Recorded information

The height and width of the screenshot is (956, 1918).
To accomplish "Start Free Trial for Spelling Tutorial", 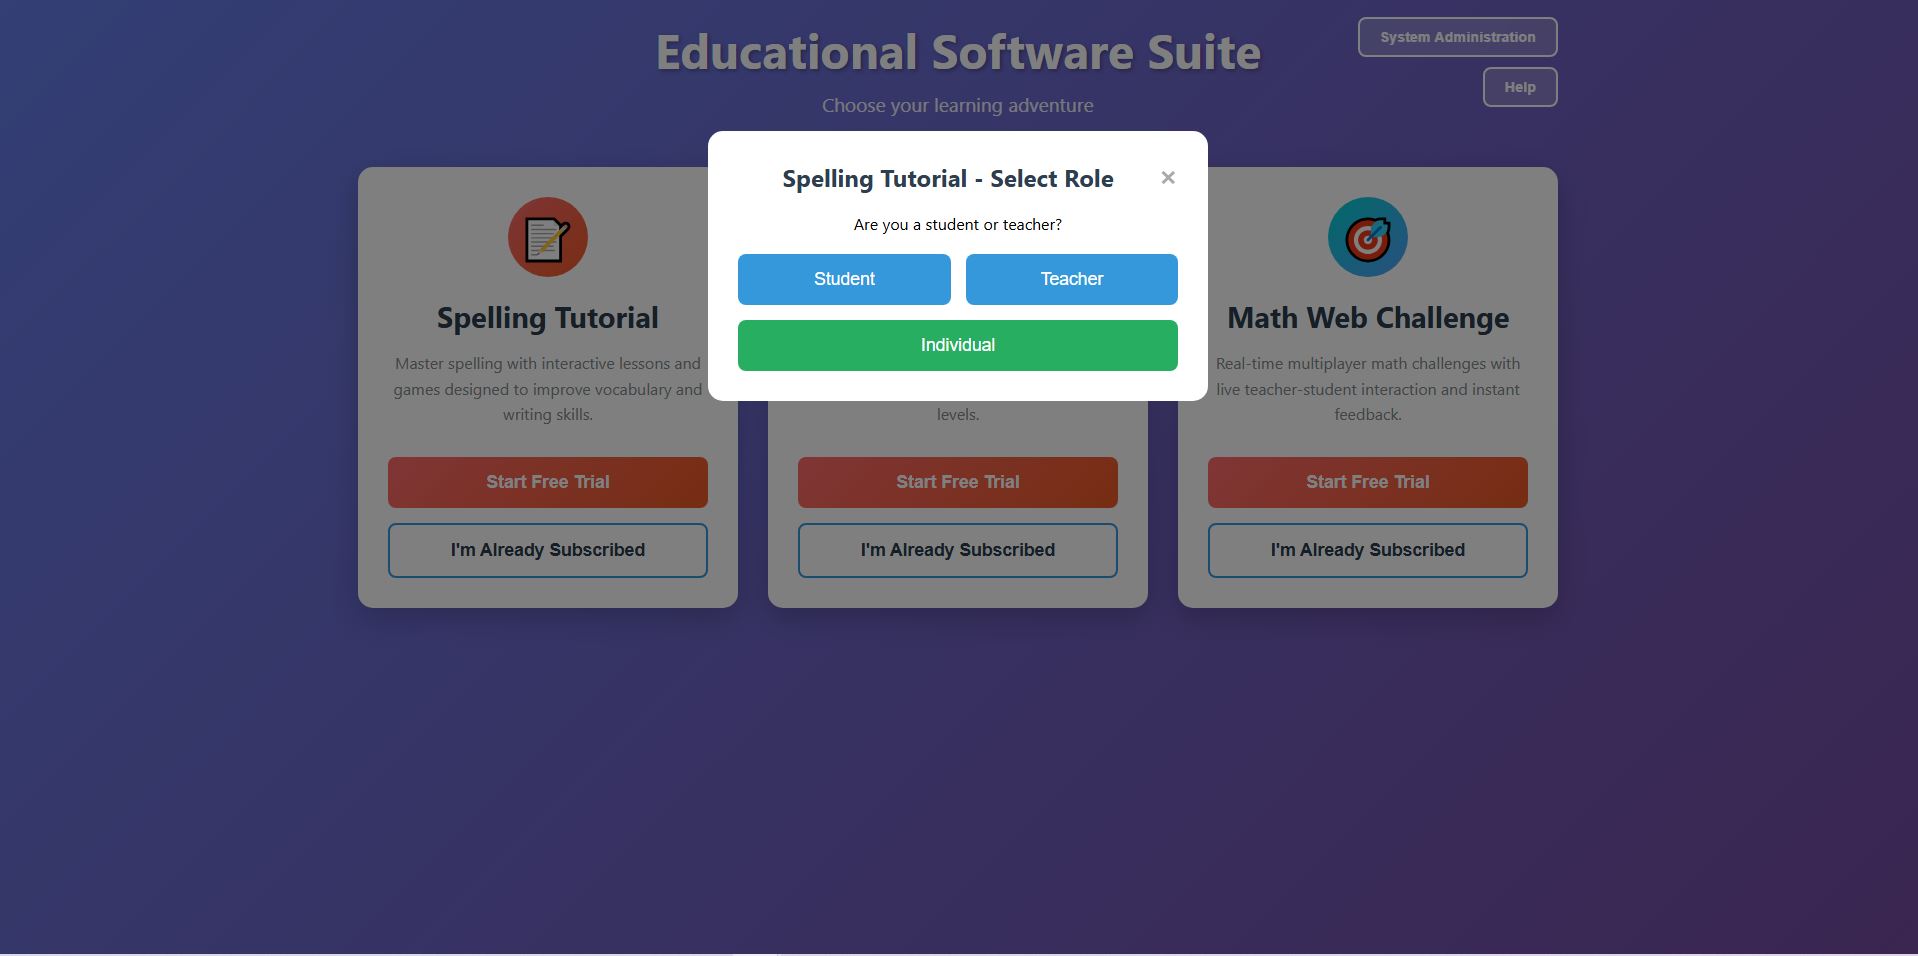I will [547, 482].
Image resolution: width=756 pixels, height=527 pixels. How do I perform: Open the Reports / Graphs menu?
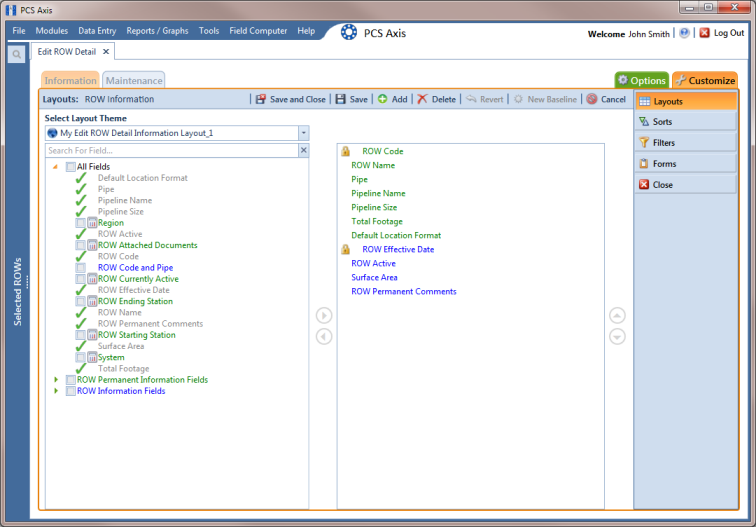(x=157, y=31)
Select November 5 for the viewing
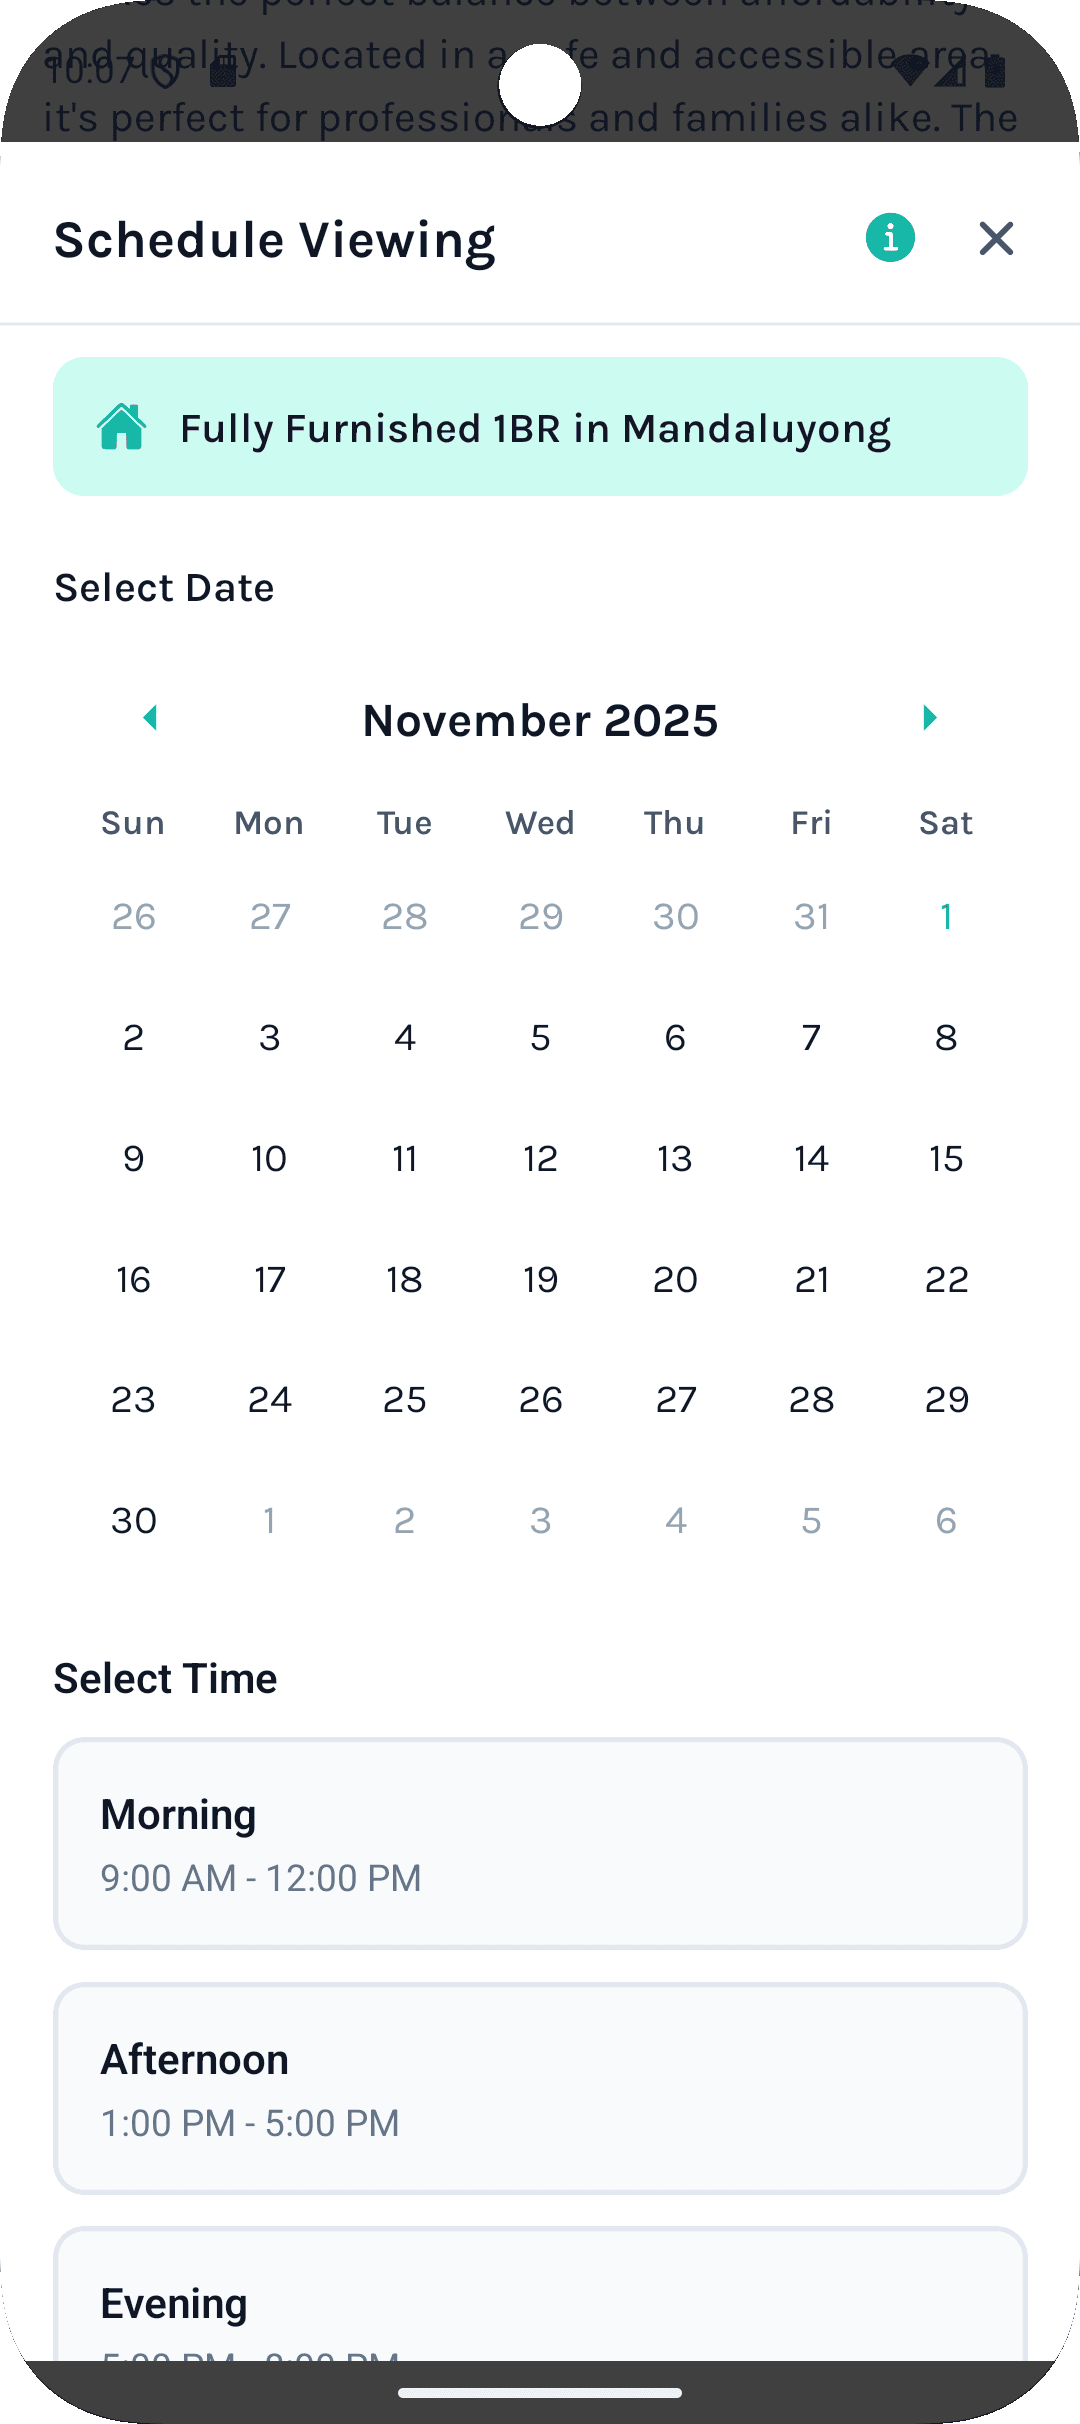Image resolution: width=1080 pixels, height=2424 pixels. [x=539, y=1037]
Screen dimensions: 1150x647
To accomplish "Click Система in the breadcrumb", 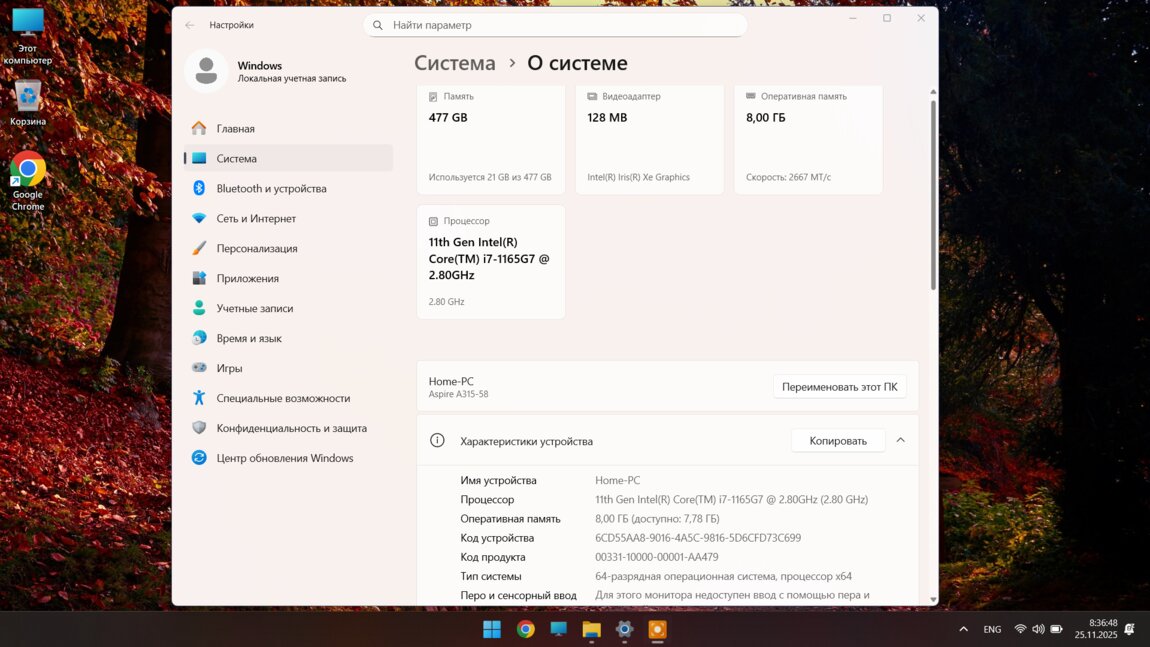I will coord(455,63).
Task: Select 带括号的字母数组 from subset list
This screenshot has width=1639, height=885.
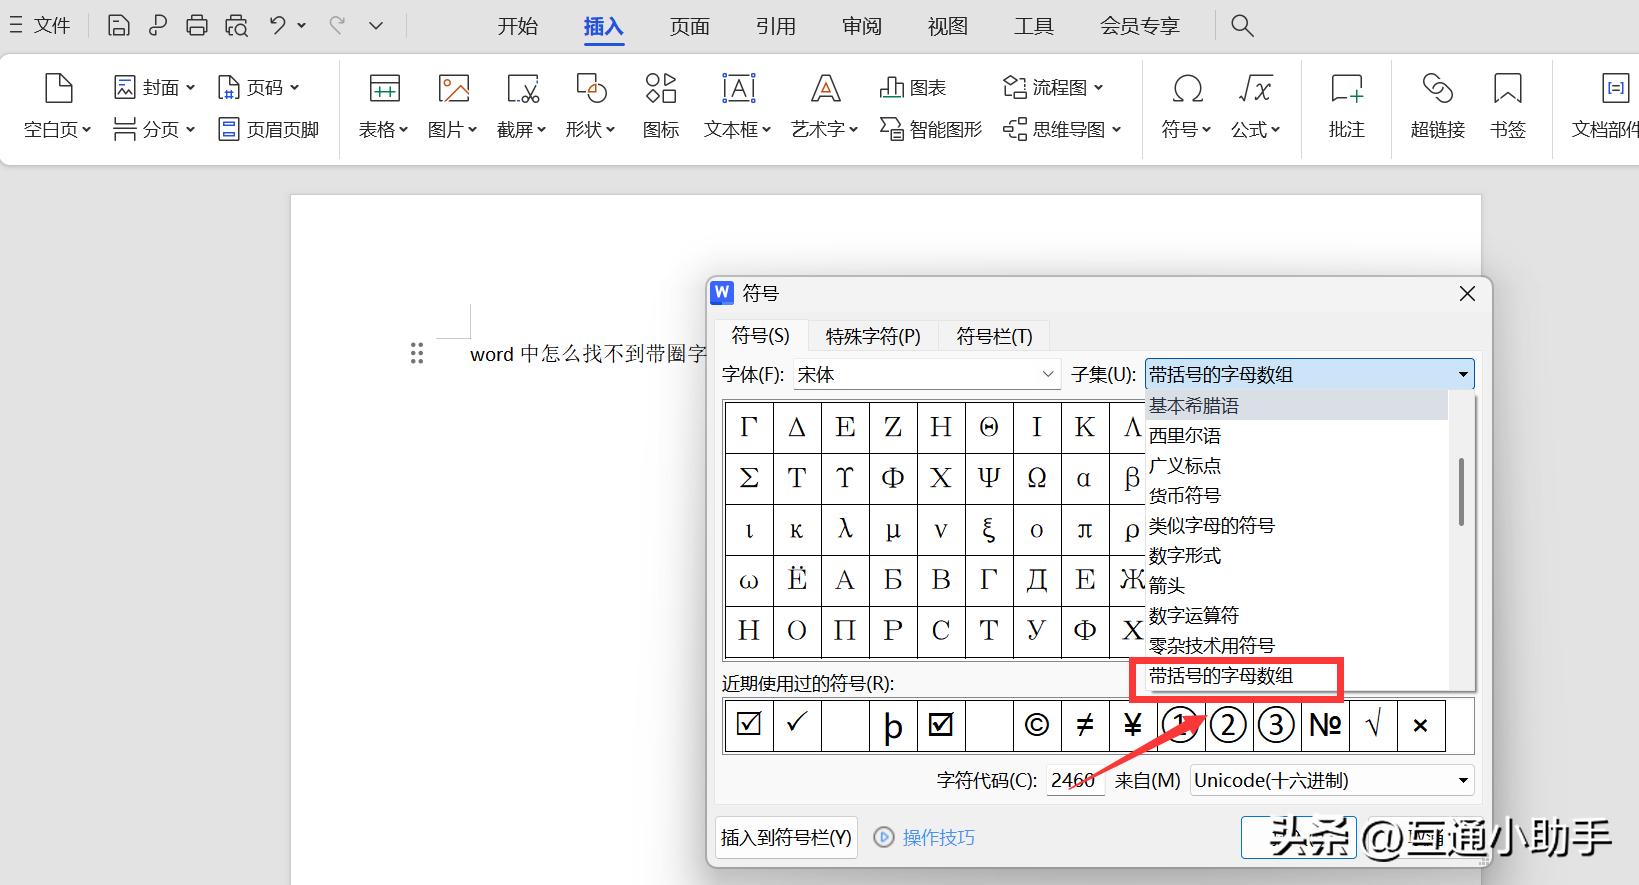Action: tap(1221, 676)
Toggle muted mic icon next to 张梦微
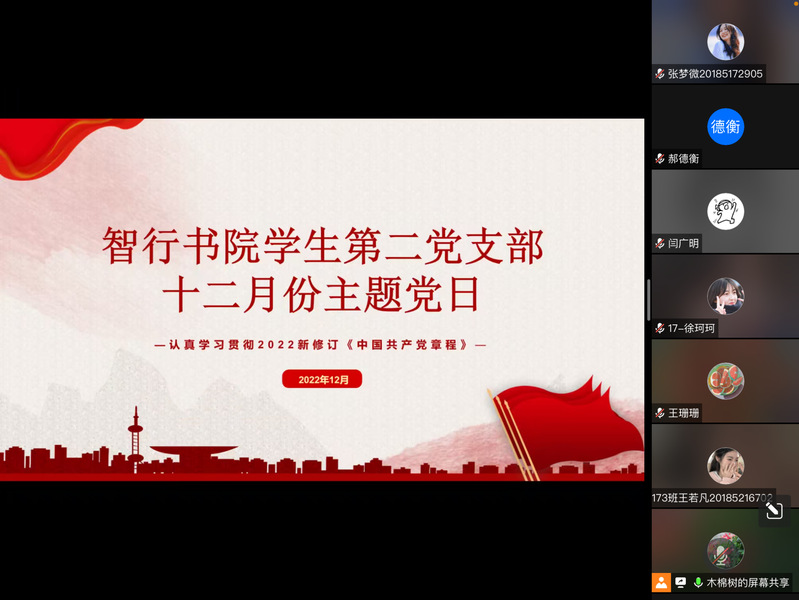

To do
Count the lines in the entries above that contain the word "screenshot", and reply with only that number.

Task result
2